Tag Archives: Gravitational waves

Gravitational Waves

As you may know, 2016 has already turned into a big year for physicists, probably one of the most important of the century. On 11 February 2016, the LIGO collaboration (Laser Interferometer Gravitational-wave Observatory) announced they had detected gravitational waves.

What are gravitational waves? Predicted by Einstein in 1916,“gravitational waves are ripples in the curvature of space-time which propagate as waves, travelling outward from the source”. (Wikipedia). Let’s make it a bit clearer. Imagine the universe as a big flat lake. Put a balloon on that water and you have got a planet. When you move the balloon, a wave is created on the surface of the water. In the universe, this phenomenon is called gravitational waves and needs a tremendous amount of energy to exist.

Gravitational waves
Gravitational waves from http://www.popsci.com/

Despite the determination of scientists, there was no scientific proof that gravitational waves actually existed, that was…until this year. LIGO‘s first operations between 2002 and 2010 did not detect any waves signal, the intensity of the signal that had to be detected being too small. It was then decided to replace the interferometers, the component responsible for the precision of the measures. The new ones were expected to have about four times the sensitivity of the initial LIGO interferometers.

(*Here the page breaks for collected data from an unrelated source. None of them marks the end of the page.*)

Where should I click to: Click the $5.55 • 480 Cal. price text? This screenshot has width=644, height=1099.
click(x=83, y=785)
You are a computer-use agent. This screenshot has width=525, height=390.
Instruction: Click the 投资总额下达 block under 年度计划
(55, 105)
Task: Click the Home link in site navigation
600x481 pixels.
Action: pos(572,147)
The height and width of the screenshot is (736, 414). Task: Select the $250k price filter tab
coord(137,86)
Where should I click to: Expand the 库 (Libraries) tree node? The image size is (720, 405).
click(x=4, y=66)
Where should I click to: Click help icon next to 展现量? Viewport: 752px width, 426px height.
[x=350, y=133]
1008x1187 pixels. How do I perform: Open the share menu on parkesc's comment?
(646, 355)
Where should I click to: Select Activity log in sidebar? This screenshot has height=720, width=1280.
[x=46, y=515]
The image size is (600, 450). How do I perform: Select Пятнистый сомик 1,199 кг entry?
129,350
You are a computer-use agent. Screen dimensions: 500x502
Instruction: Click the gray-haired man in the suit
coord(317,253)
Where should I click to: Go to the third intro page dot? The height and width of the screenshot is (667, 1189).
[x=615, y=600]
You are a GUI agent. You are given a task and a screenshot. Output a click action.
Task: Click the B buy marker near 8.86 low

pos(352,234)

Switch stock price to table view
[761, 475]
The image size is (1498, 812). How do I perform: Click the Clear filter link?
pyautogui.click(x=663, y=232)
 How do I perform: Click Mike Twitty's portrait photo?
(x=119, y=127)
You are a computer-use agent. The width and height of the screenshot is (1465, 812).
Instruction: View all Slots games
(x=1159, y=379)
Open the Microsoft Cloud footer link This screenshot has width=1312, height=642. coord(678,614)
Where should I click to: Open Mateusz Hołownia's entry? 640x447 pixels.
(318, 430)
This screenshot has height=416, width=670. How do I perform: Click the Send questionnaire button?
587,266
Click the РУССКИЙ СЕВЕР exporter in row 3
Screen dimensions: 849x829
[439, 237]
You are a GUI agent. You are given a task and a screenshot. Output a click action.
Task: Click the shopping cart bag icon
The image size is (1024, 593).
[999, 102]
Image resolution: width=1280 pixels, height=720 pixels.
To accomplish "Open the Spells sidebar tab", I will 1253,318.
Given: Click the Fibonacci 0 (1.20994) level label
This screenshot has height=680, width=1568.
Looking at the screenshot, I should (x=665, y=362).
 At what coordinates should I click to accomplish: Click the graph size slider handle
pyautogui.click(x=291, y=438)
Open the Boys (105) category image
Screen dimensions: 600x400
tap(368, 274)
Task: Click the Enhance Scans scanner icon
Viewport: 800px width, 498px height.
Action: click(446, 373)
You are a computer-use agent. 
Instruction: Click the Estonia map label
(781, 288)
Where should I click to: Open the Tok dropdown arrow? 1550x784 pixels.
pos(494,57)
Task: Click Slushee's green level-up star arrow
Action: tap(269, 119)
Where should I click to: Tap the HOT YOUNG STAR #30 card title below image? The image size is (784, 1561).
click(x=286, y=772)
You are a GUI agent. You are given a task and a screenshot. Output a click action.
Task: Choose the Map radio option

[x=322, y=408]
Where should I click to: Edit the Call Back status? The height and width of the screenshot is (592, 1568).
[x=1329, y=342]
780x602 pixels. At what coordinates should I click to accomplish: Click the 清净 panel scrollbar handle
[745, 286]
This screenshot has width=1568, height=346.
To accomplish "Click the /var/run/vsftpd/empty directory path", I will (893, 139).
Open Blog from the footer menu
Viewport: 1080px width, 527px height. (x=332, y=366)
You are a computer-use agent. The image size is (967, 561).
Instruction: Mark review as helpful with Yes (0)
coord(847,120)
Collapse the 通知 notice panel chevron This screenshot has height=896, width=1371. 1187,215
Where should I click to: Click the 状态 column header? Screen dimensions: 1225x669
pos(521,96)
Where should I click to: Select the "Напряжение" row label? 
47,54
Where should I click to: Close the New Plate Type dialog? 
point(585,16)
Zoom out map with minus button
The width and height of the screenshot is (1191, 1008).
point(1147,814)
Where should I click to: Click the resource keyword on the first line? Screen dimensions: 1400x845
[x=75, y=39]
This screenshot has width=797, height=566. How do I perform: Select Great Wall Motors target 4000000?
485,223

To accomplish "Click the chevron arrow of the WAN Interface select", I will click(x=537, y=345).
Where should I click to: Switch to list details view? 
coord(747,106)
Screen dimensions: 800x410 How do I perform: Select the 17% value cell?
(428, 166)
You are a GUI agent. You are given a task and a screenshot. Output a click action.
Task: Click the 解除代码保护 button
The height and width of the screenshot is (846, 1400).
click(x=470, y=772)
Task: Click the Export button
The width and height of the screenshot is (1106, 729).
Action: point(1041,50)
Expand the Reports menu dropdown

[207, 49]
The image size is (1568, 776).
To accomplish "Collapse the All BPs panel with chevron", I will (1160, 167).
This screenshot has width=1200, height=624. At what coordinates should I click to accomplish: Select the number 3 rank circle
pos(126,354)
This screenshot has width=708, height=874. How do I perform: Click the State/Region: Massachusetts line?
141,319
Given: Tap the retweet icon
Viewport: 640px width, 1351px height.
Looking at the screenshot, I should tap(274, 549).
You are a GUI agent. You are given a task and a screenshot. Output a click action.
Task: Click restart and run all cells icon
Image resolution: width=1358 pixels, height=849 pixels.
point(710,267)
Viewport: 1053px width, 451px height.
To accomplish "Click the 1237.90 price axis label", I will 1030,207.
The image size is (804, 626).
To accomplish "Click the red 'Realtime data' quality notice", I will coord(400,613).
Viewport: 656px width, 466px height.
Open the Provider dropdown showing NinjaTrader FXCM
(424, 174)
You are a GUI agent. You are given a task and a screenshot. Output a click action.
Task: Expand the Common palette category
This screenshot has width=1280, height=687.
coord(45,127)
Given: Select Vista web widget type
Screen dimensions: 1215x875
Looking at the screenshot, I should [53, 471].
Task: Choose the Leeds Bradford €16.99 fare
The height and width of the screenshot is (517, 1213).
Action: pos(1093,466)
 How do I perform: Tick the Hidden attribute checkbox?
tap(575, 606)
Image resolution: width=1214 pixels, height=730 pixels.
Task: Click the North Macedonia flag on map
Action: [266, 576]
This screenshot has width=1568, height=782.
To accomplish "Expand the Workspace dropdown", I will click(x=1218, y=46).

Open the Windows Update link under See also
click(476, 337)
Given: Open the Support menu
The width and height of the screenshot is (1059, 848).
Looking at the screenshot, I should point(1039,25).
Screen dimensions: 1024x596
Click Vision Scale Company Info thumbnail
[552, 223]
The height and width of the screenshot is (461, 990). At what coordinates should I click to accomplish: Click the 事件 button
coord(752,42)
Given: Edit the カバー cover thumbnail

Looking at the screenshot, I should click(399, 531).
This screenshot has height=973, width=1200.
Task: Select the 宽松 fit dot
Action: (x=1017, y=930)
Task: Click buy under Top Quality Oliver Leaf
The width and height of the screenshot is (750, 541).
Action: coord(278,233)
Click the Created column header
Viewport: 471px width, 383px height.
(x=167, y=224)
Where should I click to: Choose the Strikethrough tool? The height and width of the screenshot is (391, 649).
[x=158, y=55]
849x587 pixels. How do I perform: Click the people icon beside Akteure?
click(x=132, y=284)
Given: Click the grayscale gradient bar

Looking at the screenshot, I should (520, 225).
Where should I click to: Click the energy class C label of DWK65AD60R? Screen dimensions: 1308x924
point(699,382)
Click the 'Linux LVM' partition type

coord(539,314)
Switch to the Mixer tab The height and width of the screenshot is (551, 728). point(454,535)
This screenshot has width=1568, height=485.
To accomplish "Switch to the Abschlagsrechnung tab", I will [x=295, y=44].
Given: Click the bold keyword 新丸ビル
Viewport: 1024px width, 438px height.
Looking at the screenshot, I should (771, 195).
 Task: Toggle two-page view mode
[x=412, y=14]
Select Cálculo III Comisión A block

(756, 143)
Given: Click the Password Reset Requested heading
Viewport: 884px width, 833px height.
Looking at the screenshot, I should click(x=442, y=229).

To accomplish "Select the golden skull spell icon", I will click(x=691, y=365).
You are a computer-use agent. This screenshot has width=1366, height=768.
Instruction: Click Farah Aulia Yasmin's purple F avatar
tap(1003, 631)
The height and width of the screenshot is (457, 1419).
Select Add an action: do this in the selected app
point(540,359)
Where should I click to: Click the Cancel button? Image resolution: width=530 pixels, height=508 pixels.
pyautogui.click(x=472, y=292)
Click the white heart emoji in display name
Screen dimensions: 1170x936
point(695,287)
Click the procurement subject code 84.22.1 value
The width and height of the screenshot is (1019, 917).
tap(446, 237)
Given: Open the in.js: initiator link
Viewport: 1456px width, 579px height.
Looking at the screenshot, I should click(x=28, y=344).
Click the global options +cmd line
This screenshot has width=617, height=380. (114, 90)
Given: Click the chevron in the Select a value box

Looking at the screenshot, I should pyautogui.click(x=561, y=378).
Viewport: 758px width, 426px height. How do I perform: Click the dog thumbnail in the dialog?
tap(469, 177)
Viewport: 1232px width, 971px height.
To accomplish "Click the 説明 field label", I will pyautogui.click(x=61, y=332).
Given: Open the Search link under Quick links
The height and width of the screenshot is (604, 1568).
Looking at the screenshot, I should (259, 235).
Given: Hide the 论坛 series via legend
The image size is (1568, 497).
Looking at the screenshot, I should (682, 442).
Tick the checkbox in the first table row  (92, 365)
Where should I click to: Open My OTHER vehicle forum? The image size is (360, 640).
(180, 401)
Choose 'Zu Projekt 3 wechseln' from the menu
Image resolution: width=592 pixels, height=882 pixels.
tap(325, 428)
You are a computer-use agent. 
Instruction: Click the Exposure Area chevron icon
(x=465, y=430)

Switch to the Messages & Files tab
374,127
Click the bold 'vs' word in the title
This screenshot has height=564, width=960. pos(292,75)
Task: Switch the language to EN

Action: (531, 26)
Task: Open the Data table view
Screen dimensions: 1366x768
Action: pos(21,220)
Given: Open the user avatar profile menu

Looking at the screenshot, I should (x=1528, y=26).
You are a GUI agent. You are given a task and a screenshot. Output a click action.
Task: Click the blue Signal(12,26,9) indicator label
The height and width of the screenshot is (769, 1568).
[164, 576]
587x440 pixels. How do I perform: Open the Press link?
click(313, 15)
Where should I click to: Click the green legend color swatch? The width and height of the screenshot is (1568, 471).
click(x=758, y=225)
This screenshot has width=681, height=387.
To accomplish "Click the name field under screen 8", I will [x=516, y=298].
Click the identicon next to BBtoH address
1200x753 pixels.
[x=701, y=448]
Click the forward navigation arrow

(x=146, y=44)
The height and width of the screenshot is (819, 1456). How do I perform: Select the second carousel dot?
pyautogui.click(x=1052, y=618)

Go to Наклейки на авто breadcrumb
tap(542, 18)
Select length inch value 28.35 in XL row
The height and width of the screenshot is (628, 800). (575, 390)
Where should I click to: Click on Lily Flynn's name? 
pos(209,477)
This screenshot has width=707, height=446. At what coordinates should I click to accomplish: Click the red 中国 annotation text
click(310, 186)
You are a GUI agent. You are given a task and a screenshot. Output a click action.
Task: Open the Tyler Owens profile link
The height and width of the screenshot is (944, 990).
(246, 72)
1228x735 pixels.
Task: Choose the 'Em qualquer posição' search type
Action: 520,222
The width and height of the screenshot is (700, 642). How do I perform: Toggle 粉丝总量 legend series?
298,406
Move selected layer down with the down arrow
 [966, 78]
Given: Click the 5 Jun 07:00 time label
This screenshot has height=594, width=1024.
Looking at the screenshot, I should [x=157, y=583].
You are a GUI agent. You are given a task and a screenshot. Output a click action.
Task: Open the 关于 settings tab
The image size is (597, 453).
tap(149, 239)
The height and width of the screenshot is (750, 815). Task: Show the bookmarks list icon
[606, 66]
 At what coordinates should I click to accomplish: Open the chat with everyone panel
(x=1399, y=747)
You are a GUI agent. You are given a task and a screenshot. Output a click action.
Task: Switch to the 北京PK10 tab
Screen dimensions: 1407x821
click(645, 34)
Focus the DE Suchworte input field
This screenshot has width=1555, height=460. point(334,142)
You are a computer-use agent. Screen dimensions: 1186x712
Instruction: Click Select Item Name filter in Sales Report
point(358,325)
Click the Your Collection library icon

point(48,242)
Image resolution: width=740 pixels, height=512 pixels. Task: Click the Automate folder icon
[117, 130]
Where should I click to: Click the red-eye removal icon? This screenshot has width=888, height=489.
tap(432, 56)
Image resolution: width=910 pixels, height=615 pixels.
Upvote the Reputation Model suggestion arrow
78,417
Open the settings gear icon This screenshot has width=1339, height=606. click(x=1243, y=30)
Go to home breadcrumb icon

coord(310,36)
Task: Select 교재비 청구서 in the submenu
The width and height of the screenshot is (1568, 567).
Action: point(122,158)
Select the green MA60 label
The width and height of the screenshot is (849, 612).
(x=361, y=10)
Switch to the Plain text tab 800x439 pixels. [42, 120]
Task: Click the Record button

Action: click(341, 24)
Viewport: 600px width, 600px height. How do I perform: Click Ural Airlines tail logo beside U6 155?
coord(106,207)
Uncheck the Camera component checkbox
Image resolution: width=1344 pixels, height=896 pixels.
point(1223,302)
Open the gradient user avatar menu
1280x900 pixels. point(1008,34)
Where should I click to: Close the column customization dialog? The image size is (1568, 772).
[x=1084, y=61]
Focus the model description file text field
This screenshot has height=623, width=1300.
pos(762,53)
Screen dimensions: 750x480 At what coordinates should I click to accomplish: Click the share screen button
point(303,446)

In September 2015, after 5 years of intensive development and investments of $200.000.000, LIGO became Advanced LIGO. On 14 September which is only a few days after the reopening, Advanced LIGO detected a signal from two black holes with masses of 29 and 36 solar masses merging together about 1.3 billion light years away. Let’s take a moment to appreciate what it is we are talking about. 1 solar mass is equivalent to 2 x 10^30 kg with a light year equaling 1 x 10^16 metres. It is indeed a tremendous amount of energy. During the final fraction of a second of the merge, it released more power than 50 times that of all the stars in the observable universe combined. The mass of the new black hole obtained from merging the two was 62 solar masses.

Not only is this a life goal achievement for the physicists who have been working on it since 1980 and the first and only direct proof of the existence of black holes, but detecting gravitational waves was fundamentally different from what had been done previously. Rather than looking at particles or large objects, gravity science looks at “the medium of the universe itself”. That means physicists, and more generally scientists, could have an insight into previously impossible areas to study.